A pod is the smallest unit in Kubernetes. It is a container for containers that are running in a shared context like the same host, same IP etc. The status of the containers can be checked by so called probes. The respective results are then aggregated to the status of a pod by Kubernetes. A probe is a diagnosis that is made regularly by the Kubelet on a running container. To perform this diagnosis, the Kubelet calls an endpoint implemented by the container process or executes a binary in a container. The Kubelet can perform and react to three types of probes: Readiness, Liveness and Startup.
Typical questions around these probes are:
- Do we need separate endpoints for liveness- and readiness-probes?
- Do we always need both?
- Does the endpoint’s code check the availability of upstream services?
- How to handle exceptions?
The difference between phase and state
A pod’s lifecycle is divided into two parts. A pod’s phase, which is a simple, high-level summary of where the pod is in its lifecycle and the pod state, which is an array of conditions through which the pod has or has not passed. Additionally there is also a container state. It is quite simple and can be:
The pod phase can be viewed e.g. by issuing
kubectl get pods. The detailed pod state by
kubectl describe pod <pod name>.
But what does this mean for the readiness of a pod? If a pod is in phase running, it means that at least one container is in the state running. But in the case of a multi container pod, it is not sufficient to reflect the state of only one container. Actually, the pod condition is only ready once all containers are in state running. If it is so, the pod can be added to the load balancing pool of all matching services. Otherwise, it is removed.
This procedure ensures that most cases of container creation or deletion are automatically handled correctly. The only thing we have to take care of is the time between container state running (that Kubernetes can use directly) and the ability to actually serve requests by the application code. This initialization time can be reflected by the readiness probe. In these simple cases it can use the same endpoint as the liveness probe.
Periodic probe of container service readiness. Containers will be removed from service load balancer if the probe fails.
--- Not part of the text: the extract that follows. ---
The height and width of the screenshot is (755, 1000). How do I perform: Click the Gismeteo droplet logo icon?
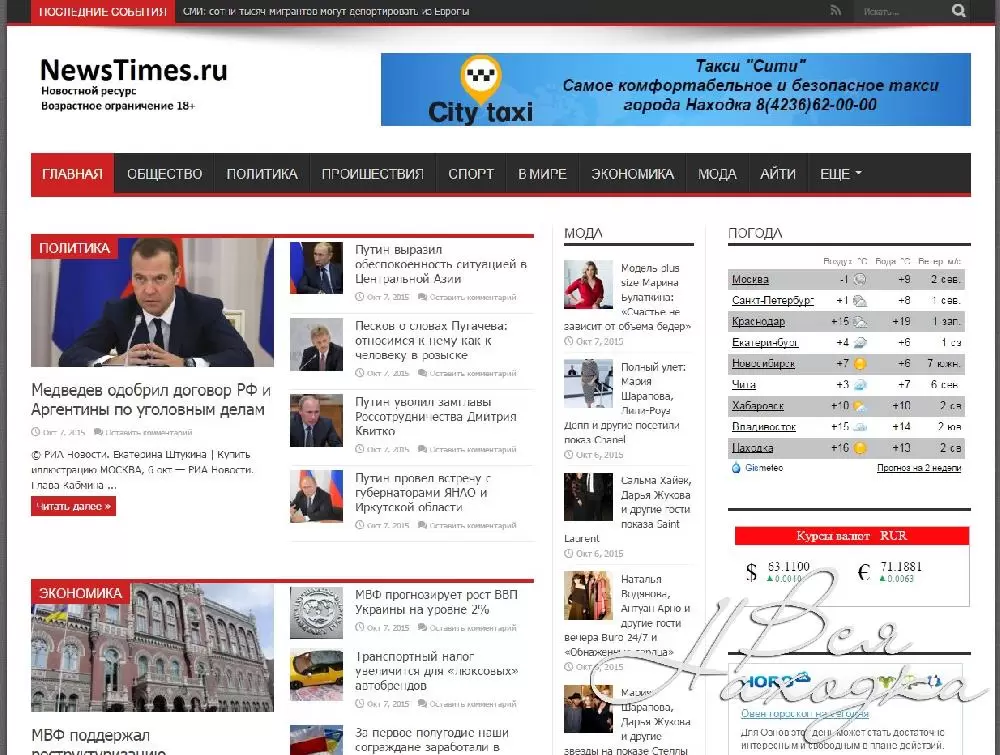(736, 467)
Recommendation: Use readiness probe…
- … during container startup phase
- … if an application takes itself down for maintenance
Question: Should a readiness probe check the application dependency?
Readiness probes of 3 application pods (replicas) are checking access to a dependent DB service. However, in case of a DB unavailability, all application replicas are removed from Service. In effect, the application is then offline (with no difference to “all pods are failing” or to “deployment is deleted”). The overall result is a propagation of faults that eventually become a system failure. The attempt to avoid this is the main reason for not checking dependencies. Remember also, that readiness in the sense of Kubernetes means: technically ready, not business ready. The probe only signals whether or not the pod is added to the LB. A removed pod always means failure, and this can never be a valid business status.
What happens if the DB is not available?
As mentioned above, to avoid fault propagation, it is not advisable to simply put the readiness probe to false. One option is to implement some sort of degraded mode. For instance a REST service is answering only some requests that can be answered from cache or from defaults, while responding with a 503 (Service Unavailable) on writes (PUT/POST). For sure we have to take care that downstream services are aware of this kind of degraded mode (in general, the downstream services should in any case be resilient to faulty calls to upstream services).
For the sake of completeness: A disadvantage of the degraded modes may be that they tend to end up with a kind of distributed degraded mode that is sometimes difficult to handle. So replying with 503 for everything may be a good option too.
How to handle exceptions?
If the application code encounters an unexpected and unrecoverable internal exception while calculating the readiness response, it should crash on its own. This is because it can be expected to be a serious container internal issue that has no connection with external dependencies.
Periodic probe of container liveness. Container will be restarted if the probe fails.
The liveness probe should be used if
- the process in your Container is unable to crash on its own whenever it encounters an issue or becomes unhealthy
- application code is running a framework, where it is unable to control its execution (e.g. servlet container)
With regard to the verification of upstream dependencies, the same applies as for the readiness probe. Liveness probes should only help to determine whether the container process is responding or not. If the container process is able to detect its unhealthiness on its own, it can simply exit.
Indicates that the pod has successfully initialized. If specified, no other probes are executed until this completes successfully. Similar to the liveness probe the pod will be restarted if it fails.
This (alpha feature) probe has been introduced to reflect long boot times typically experienced by legacy applications or technologies with uncomfortably long initialization times such as Spring Boot. The usage of the liveness probe alone forces us to take these delays into account and it can be tricky to set up parameters without compromising the fast response to unhealthiness of applications. So if your container normally starts in more than initialDelaySeconds + failureThreshold × periodSeconds, you should specify a startup probe and use the same endpoint as the liveness probe.
Resilience and availability must be considered more globally and take into account the overall behavior of the application. However, probes are an important feature to increase resiliency. They can help to prevent faults from becoming failures. But neither liveness- nor readiness probes magically solve every resiliency challenge for you. Their simple use is not equal to resilience. They are technical means for carrying out health checks and should be used wisely.